En outre, il n’est pas encore évident actuellement que la propagande faisant appel aux hypertrucages sera plus efficace pour véhiculer des opinions que la diffusion d’images et de mèmes rudimentaires, qui sont déjà relayés largement et rapidement. Des études ont montré que les fausses nouvelles se répandent non pas parce qu’elles sont logiques ou réalistes, mais parce qu’elles font vibrer une corde sensible chez la personne qui les republieNote de bas de page 145. En ce sens, les États devraient se préoccuper davantage de certains propos, plutôt que de l’apparence des contenus qui les servent. Ils doivent prendre les hypertrucages au sérieux, mais globalement, ces productions vont faire évoluer le contexte actuel de la menace, pas le bouleverser.

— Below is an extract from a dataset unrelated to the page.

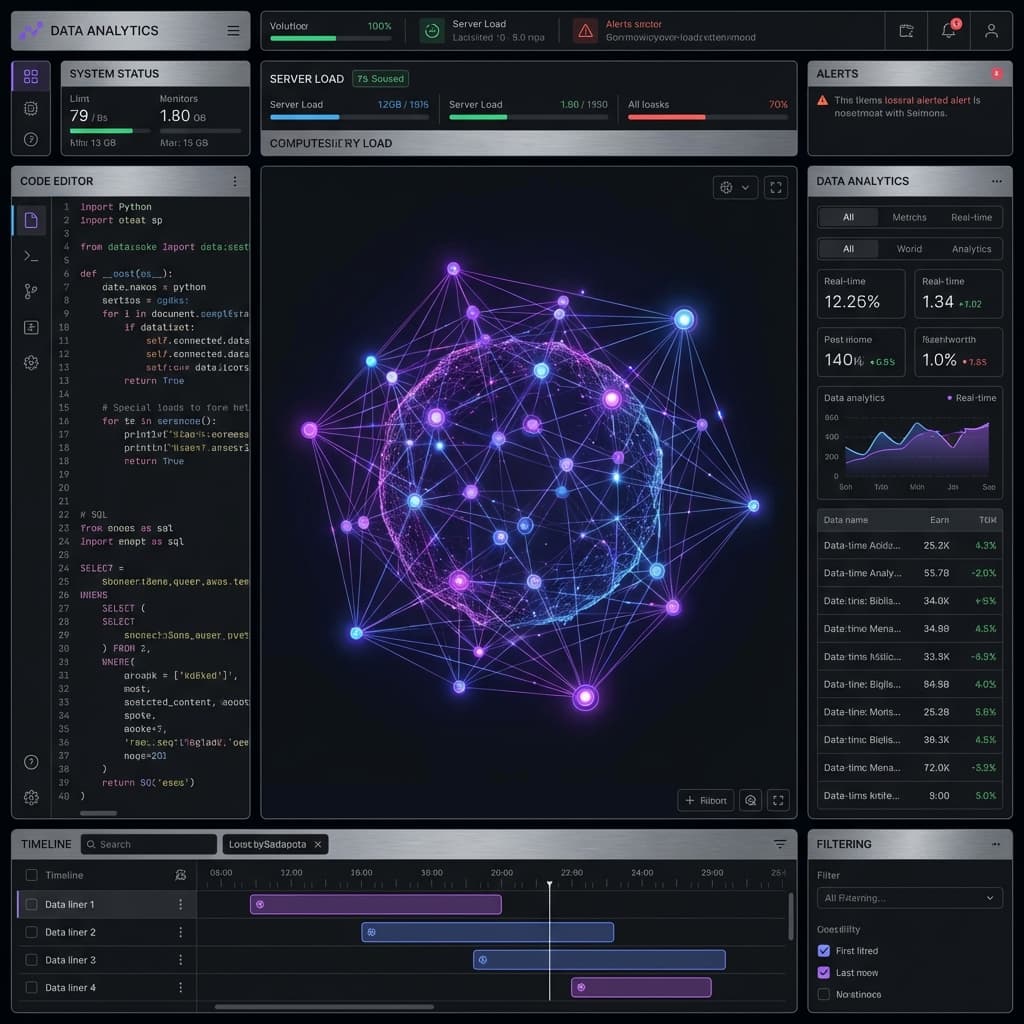Open the globe view dropdown above the graph
Viewport: 1024px width, 1024px height.
pos(735,187)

Une réaction excessive aux hypertrucages pourrait donc affecter l’analyse de la menace et les politiques d’intervention.

Conclusion

Dans ce chapitre, il a été question de certaines des difficultés et des occasions que les services chargés de la sécurité nationale et les services de renseignement rencontreront ces prochaines années. Cependant, bien que la technologie soit impressionnante, les hypertrucages ont plus de chances de faire évoluer les activités liées à la menace existantes que d’en créer de nouvelles. S’il y a un avantage aux hypertrucages, c’est que la plupart des États démocratiques ne partent pas de zéro, mais disposent déjà de politiques et de procédures leur permettant de les gérer (même si celles-ci devront aussi évoluer). Par exemple, lors de la collecte de supports numériques, il importera de créer des chaînes de responsabilité, afin d’en favoriser la protection et la vérification futures, notamment au cours de procédures visant à faire appliquer la loi.

Bon nombre des problèmes liés aux hypertrucages les plus difficiles ne seront pas réglés par des outils technologiques ou juridiques, mais par des pratiques éthiques, qui nécessiteront du discernement. Cela passe par une réflexion sur les modalités de collaboration des États avec le secteur privé, en particulier avec les sociétés qui contrôlent déjà d’importants services technologiques, et sur ce que cela implique en matière de surveillance et d’examen. De plus, s’il y a beaucoup de bonnes raisons pour les États démocratiques d’envisager d’utiliser les hypertrucages dans le cadre de leurs propres opérations de sécurité nationale et de renseignement, cette approche pourrait présenter davantage d’inconvénients que d’avantages.